• **Wybrany fragment**

........

Kurs EURPLN pozostaje w rejonie 4,69. Cały czas próbuje nieskutecznie atakować poziom 4,70 (wczoraj po raz kolejny). Z drugiej strony złoty nie na potencjału, by wybić się poniżej 4,65. Euro jest mocne na rynku globalnym. Kurs EURPLN waha się tym samym w paśmie z ostatnich 2 miesięcy (4,65-4,72). Przebicie się poniżej dołków sierpnia (4,65) nadal uważamy za mało prawdopodobne. Okolice tej ceny od dawna traktowaliśmy jako obszar średnioterminowych zakupów. To się nie zmienia. Cały zakres cen między 4,65 a 4,69 jest w naszej ocenie pasmem do zakupów euro przez importerów. Spodziewamy się, że w styczniu, najpóźniej w lutym kurs wybije się powyżej oporu na 4,72. Odwlekaną sprzedaż euro realizujemy natomiast po 4,70, a gdzie to możliwe nadal wykorzystujemy zawarte wcześniej zabezpieczenia. Podtrzymujemy wzrostowy wektor z zasięgiem do 4,73/75 (wykres poniżej).

........

• **Zawartość materiału**
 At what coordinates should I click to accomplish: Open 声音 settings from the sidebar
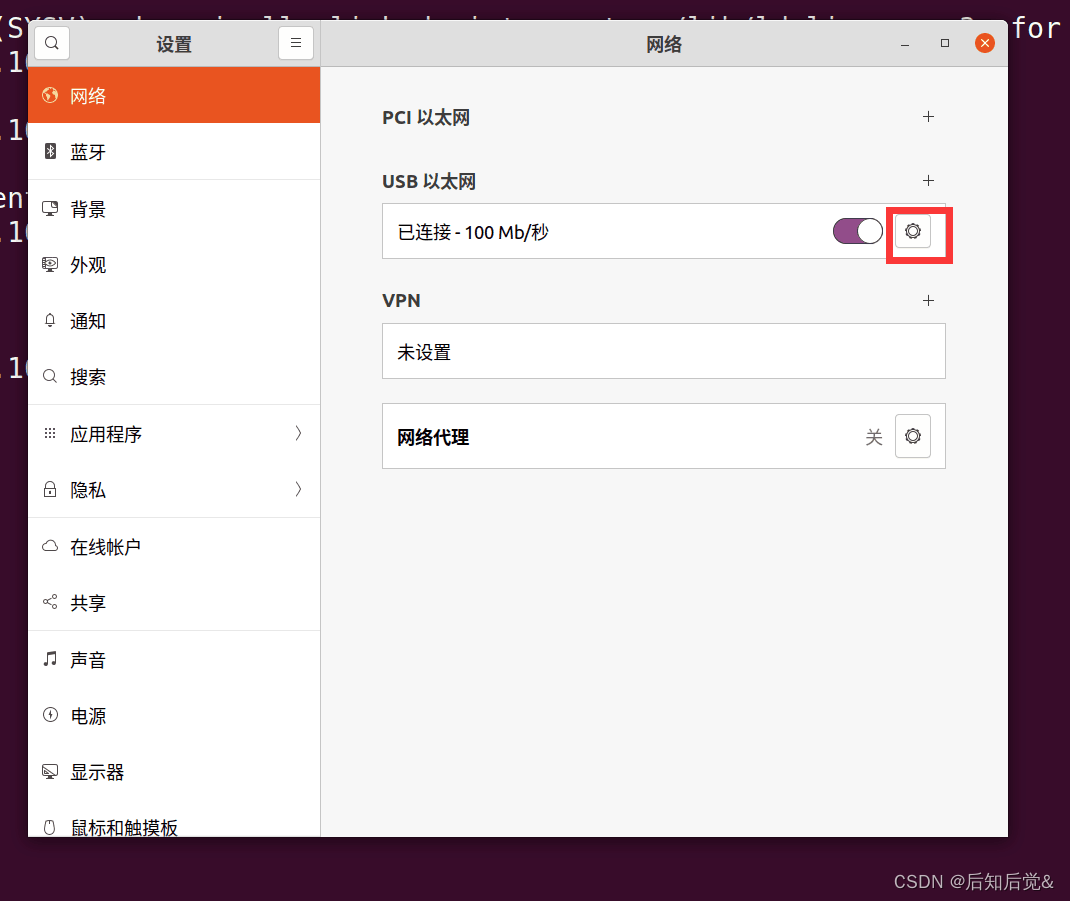coord(88,659)

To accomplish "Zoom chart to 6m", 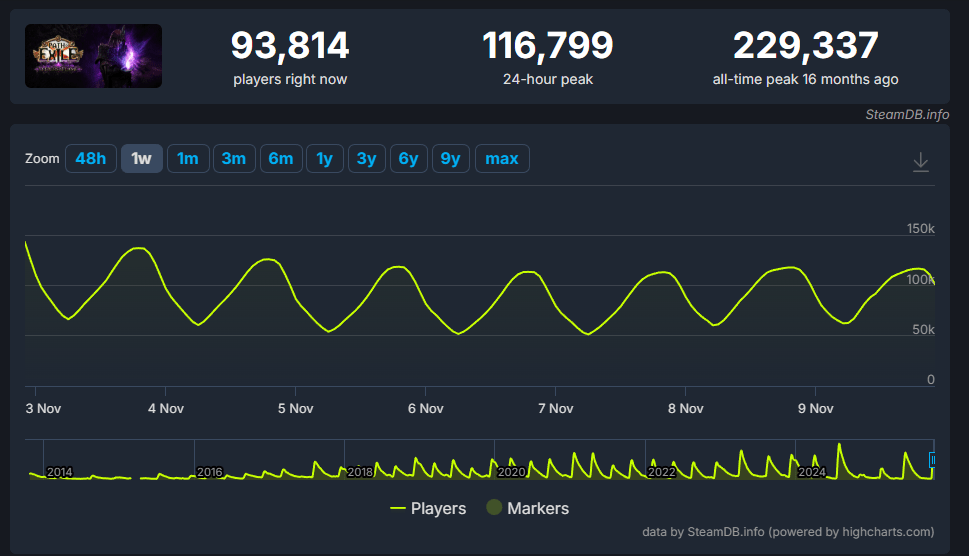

........

• **Zadania do wykonania**
• a. Przepisz część tekstu o kursie EURPLN, zaczynając od słów „Kurs EURPLN pozostaje”, a kończąc na słowach „4,73/75 (wykres poniżej).”. Zastąp w niej „EURPLN” przez „EUR/PLN”.
• b. Kiedy według tekstu o kursie EURPLN kurs ma wybić się powyżej oporu na 4,72?
• c. Przedstaw w formie listy akapit z tekstu o kursie EURPLN zaczynający się od słów „Kurs EURPLN pozostaje w rejonie 4,69”. Zachowaj jego główne fakty.

• **Odpowiedzi do zadań**
• a.
Kurs EUR/PLN pozostaje w rejonie 4,69. Cały czas próbuje nieskutecznie atakować poziom 4,70 (wczoraj po raz kolejny). Z drugiej strony złoty nie na potencjału, by wybić się poniżej 4,65. Euro jest mocne na rynku globalnym. Kurs EUR/PLN waha się tym samym w paśmie z ostatnich 2 miesięcy (4,65-4,72). Przebicie się poniżej dołków sierpnia (4,65) nadal uważamy za mało prawdopodobne. Okolice tej ceny od dawna traktowaliśmy jako obszar średnioterminowych zakupów. To się nie zmienia. Cały zakres cen między 4,65 a 4,69 jest w naszej ocenie pasmem do zakupów euro przez importerów. Spodziewamy się, że w styczniu, najpóźniej w lutym kurs wybije się powyżej oporu na 4,72. Odwlekaną sprzedaż euro realizujemy natomiast po 4,70, a gdzie to możliwe nadal wykorzystujemy zawarte wcześniej zabezpieczenia. Podtrzymujemy wzrostowy wektor z zasięgiem do 4,73/75 (wykres poniżej).

• b. W styczniu, najpóźniej w lutym.

• c.
- Kurs EURPLN utrzymuje się w rejonie 4,69 i wciąż nieskutecznie atakuje poziom 4,70.
- Euro jest mocne na rynku globalnym, a kurs waha się w paśmie z ostatnich 2 miesięcy (4,65–4,72).
- Przebicie się poniżej sierpniowych dołków (4,65) autorzy nadal uważają za mało prawdopodobne. Okolice tej ceny od dawna traktują jako obszar średnioterminowych zakupów.
- Zakres 4,65–4,69 to według autorów pasmo do zakupów euro przez importerów.
- Wybicie powyżej oporu na 4,72 jest oczekiwane w styczniu, najpóźniej w lutym.
- Odwlekaną sprzedaż euro autorzy realizują po 4,70, a tam, gdzie to możliwe, wykorzystują zawarte wcześniej zabezpieczenia.
- Podtrzymany zostaje wzrostowy wektor z zasięgiem do 4,73/75.